A dig at refuge prairie dogs
Rocky Flats critics raise radioactivity concerns, which officials dismiss
A group fighting next year’s opening of Rocky Flats National Wildlife Refuge is lambasting a plan to relocate prairie dogs to the place where nuclear weapons components were assembled for nearly 40 years, claiming the burrowing animals could bring to the surface long-buried radioactive contaminants.
“The notion that the U.S. Fish and Wildlife Service would import animals that can burrow down through a highly radioactive area is exceedingly reckless,” said Randall Weiner, an attorney representing several citizen groups who are attempting to keep the 6,200-acre refuge 16 miles northwest of Denver from opening to the public next year.
But officials in charge of the refuge say the warnings are without merit, given that the 200 or so prairie dogs that may be moved to Rocky Flats from Longmont wouldn’t be placed anywhere near the actual site where plutonium triggers were made for the nation’s nuclear weapons arsenal.
Dave Lucas, refuge manager for the U.S. Fish and Wildlife Service, said the arriving animals would be located next to an existing prairie dog colony along State Highway 128, on Superior’s southern boundary. That’s nearly a mile from the Central Operable Unit, which is where the sprawling weapons plant was located and where sections of highly contaminated buildings were buried in place.
Cleanup of the site was completed in 2005.
“There have been prairie dogs on the refuge for decades,” Lucas said Friday. “If prairie dogs show up (on the Central Operable Unit), we would remove them and control them.”
The 1,300-acre core section of Rocky Flats remains a Superfund site under the auspices of the U.S. Department of Energy and offlimits to the public. Lucas said the majority of the refuge, which surrounds the former manufacturing complex, has been exhaustively tested for radioactivity and other health hazards and found to be safe.
The refuge is scheduled to open to the public sometime in 2018.
Lucas said his agency keeps burrowing animals from making homes in the historic landfills at Rocky Mountain Arsenal National Wildlife Refuge in Commerce City and that the same protocols would apply to the former industrial footprint at Rocky Flats.
“There are land-use restrictions on the Department of Energyretained section,” he said.

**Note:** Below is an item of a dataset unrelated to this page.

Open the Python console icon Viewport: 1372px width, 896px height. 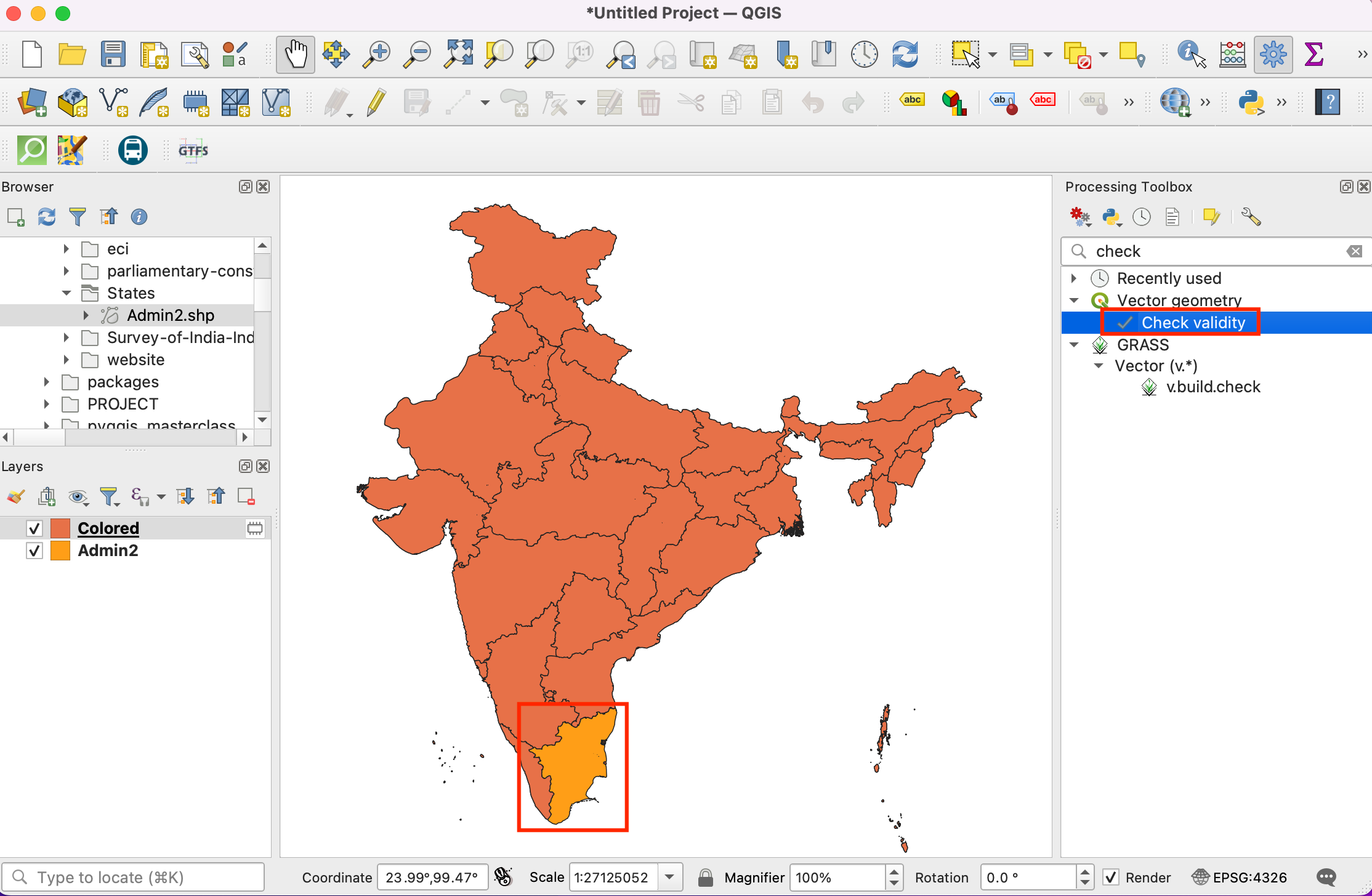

Weiner issued a news release earlier this week that stated
groups like the Rocky Mountain Peace and Justice Center and Candelas Glows “expressed alarm” at the prospect of a wildlife relocation to Rocky Flats, which was first reported by the Longmont Times-Call last month.
“Prairie dogs particularly create deep burrows and wide tunnels, and build surface mounds by accumulating dirt from below ground and nearby surface area,” Weiner wrote. “There also are no barriers to prevent the prairie dogs from migrating back and forth between the refuge and the Central Operable Unit, and then later leaving the site altogether.”

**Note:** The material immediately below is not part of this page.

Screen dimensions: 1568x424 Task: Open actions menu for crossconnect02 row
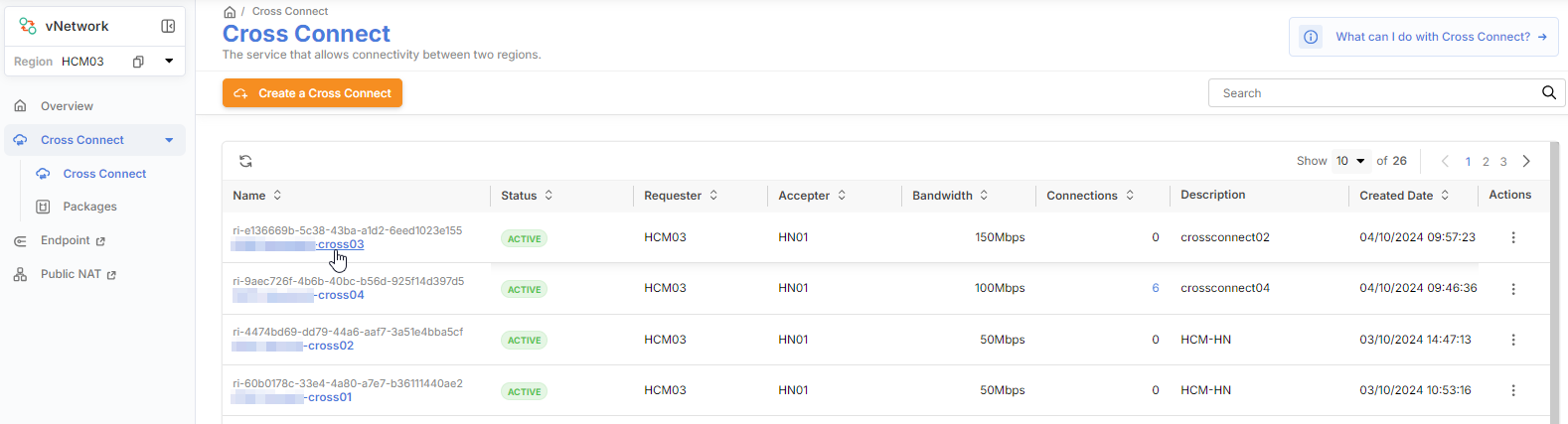click(1513, 237)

But Carl Spreng, the Rocky Flats coordinator for the Colorado Department of Public Health and Environment, said the potential relocated colony would be placed “well away from any subsurface sources.”
“DOE’s monitoring of prairie dogs will alert us well in advance of movement towards those wellidentified subsurface contaminants,” Spreng said.
Moreover, he said the plutonium “is typically integrated in or sealed onto concrete that is part of a few buried building foundations — and is therefore inaccessible to burrowing animals.”
Lucas said no decision has yet been made on whether to accept the prairie dogs, which are being displaced by a new development in Longmont. Colorado Parks and Wildlife procedures on wildlife relocation would first need to be followed, he said, which includes approval from the Jefferson County commissioners.